Nous pouvons conjecturer aussi dans quel sens les Jacobins de Perpignan répondirent aux jacobins de Montpellier. Ils les engagèrent sans doute à ne pas parler de république et à se borner à supprimer, dans la monarchie maintenue, l’hérédité. En effet, ils envoyèrent à l’Assemblée constituante une adresse que Barère inséra dans le Point du Jour du 12 juillet 1791 1, et où ils copiaient mot pour mot presque tout le début de la pétition des Jacobins de Montpellier. Mais, au passage relatif à la république, ils substituaient celui-ci : « Saisissez l’occasion : vous n’en aurez jamais d’aussi belle ; faites que la France ait un gouvernement sans roi héréditaire ; donnez-lui un monarque qui ne diffère de son roi constitutionnel qu’en ce que, composé d’un chef et de six conseillers, lesquels formeraient la direction d’un plus grand conseil, tous seraient élus par le peuple, au lieu de l’être par le roi, et la présidence d’entre eux alternerait.

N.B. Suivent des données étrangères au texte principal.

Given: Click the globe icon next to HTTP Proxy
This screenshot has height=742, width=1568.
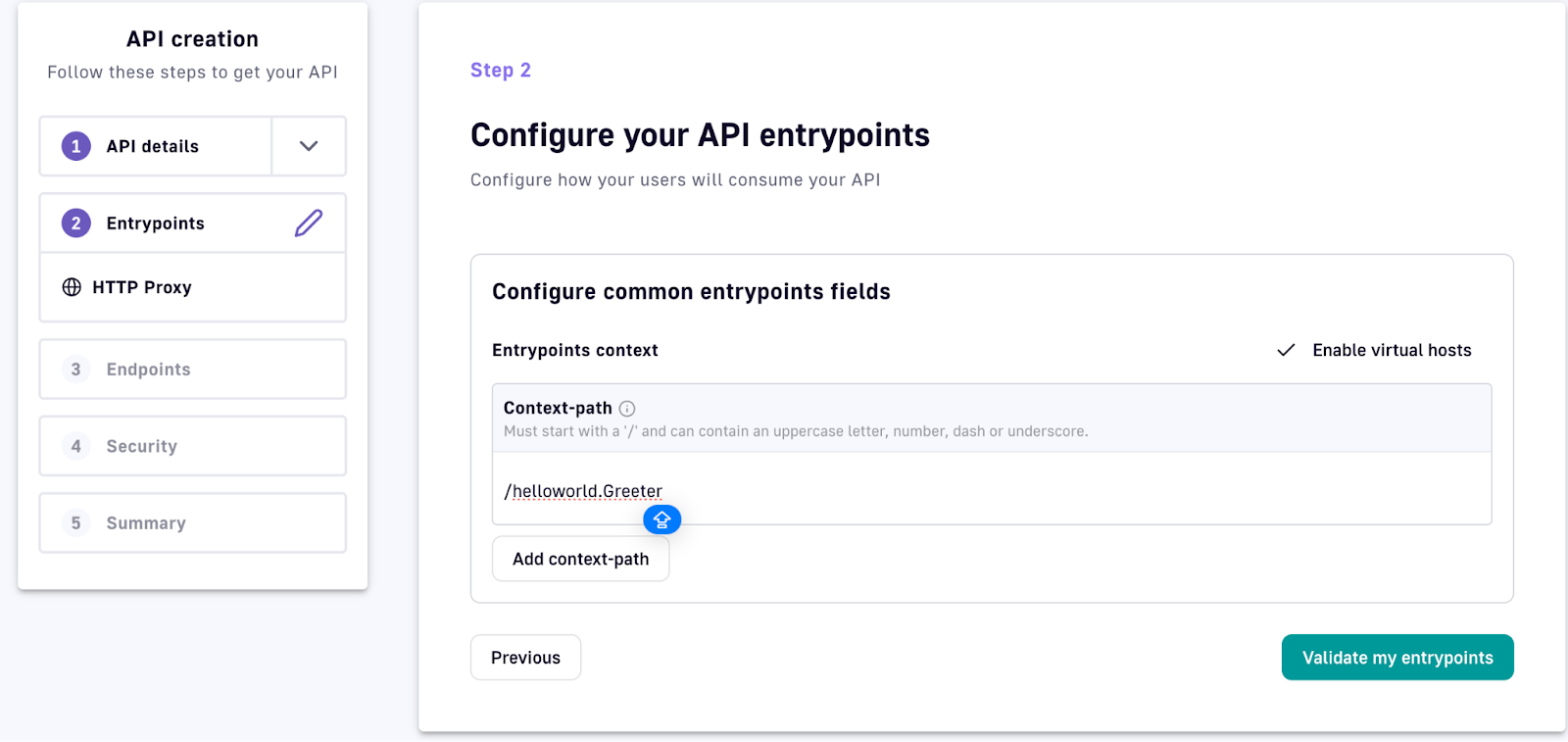Looking at the screenshot, I should (x=72, y=287).
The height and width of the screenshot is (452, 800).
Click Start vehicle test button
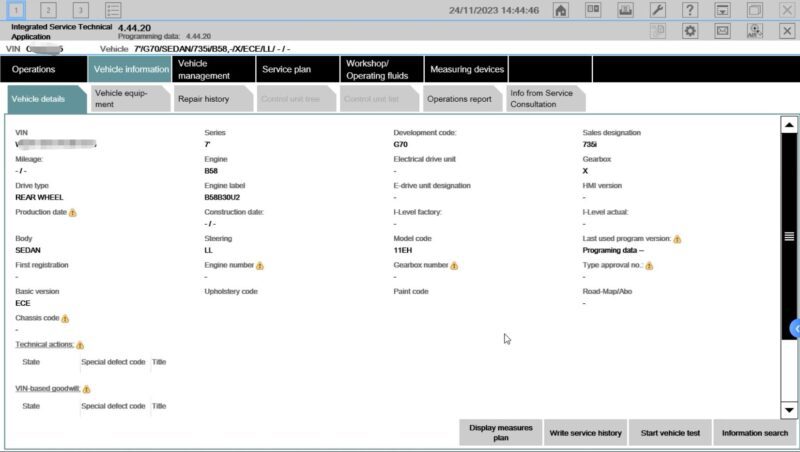pyautogui.click(x=670, y=433)
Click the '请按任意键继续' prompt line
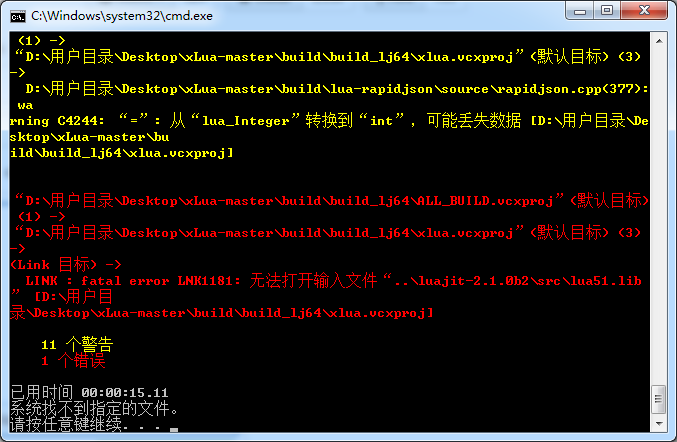Viewport: 677px width, 442px height. coord(94,424)
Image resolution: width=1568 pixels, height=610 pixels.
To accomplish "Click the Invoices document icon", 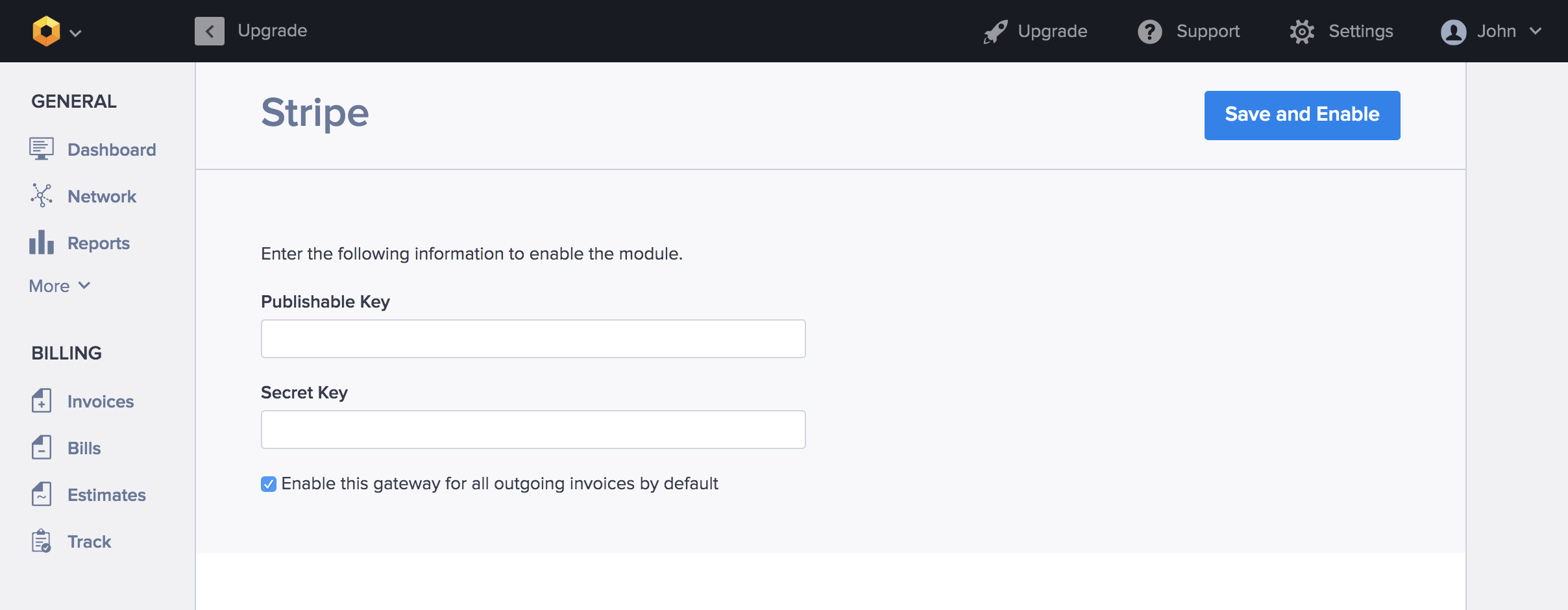I will click(x=42, y=401).
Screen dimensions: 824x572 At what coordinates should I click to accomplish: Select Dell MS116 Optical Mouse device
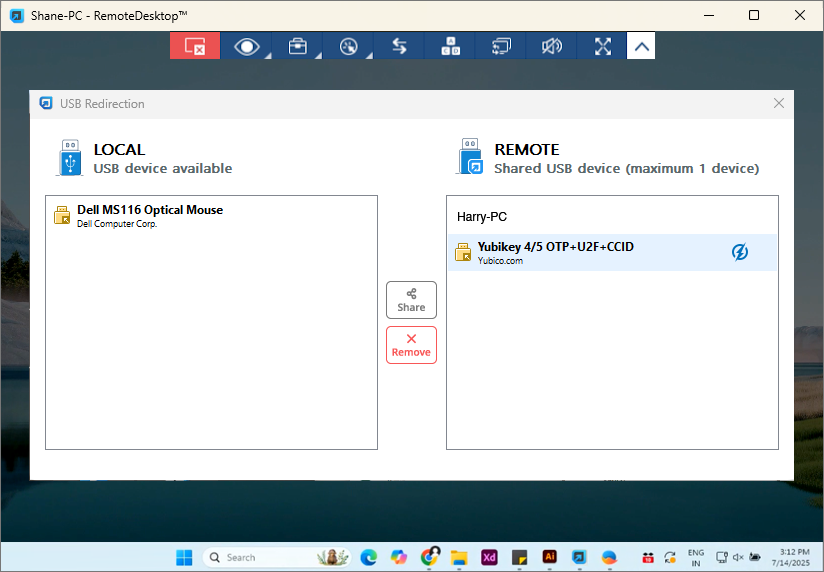[x=150, y=215]
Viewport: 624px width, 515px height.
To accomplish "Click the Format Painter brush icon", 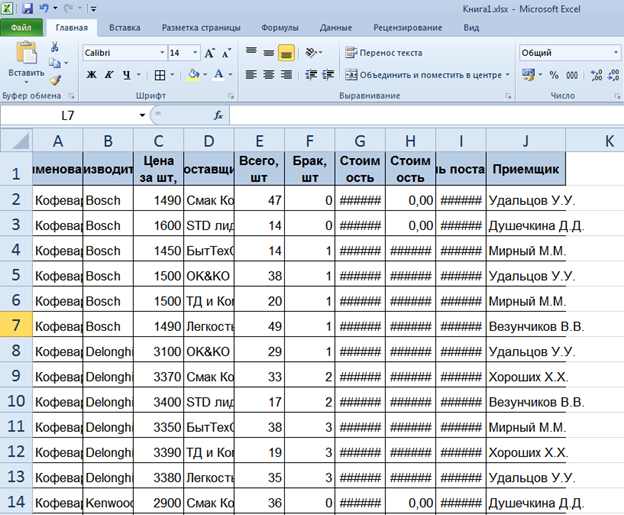I will (x=56, y=80).

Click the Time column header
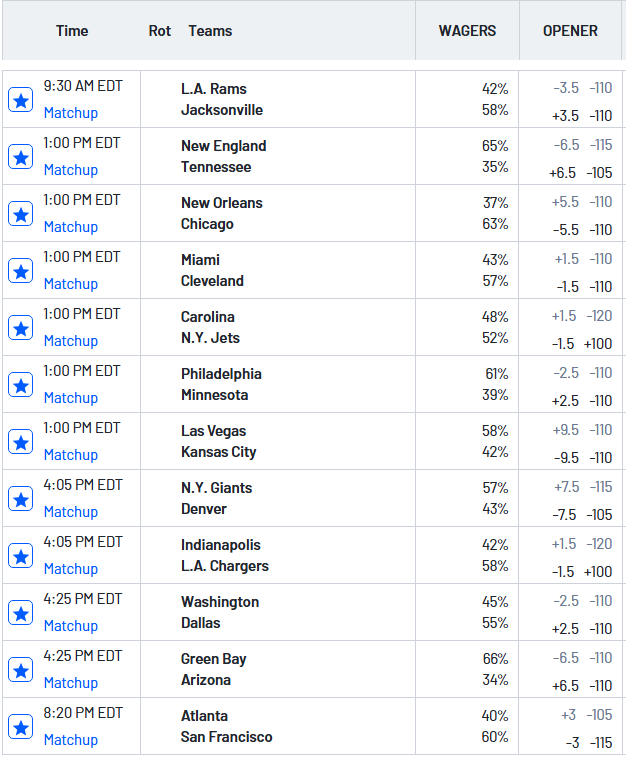pyautogui.click(x=72, y=31)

Tous seraient élus et changés de deux ans en deux ans. Alors il n’y aura, pour ainsi dire, que le fléau de l’hérédité du trône à supprimer dans votre sublime ouvrage. Un mot ôté de la constitution : l’hérédité, et vous nous enflammez de toutes les vertus de la Grèce et de Rome…

Nous savons pas quel accueil la pétition républicaine du club de Montpellier reçut des autres clubs. Il n’y a nulle part trace d’un débat à ce sujet aux Jacobins de Paris. Aucun journal « patriote », à notre connaissance, ne la produisit. Elle ne fut reproduite que dans une feuille « aristocrate », le Journal général de la France (n° du 12 juillet 1791), et dans un pamphlet royaliste, la Horde de brigands de Montpellier 2. | l’époque où on put la connaître à Paris, déjà beaucoup de républicains avaient renoncé provisoirement à la république.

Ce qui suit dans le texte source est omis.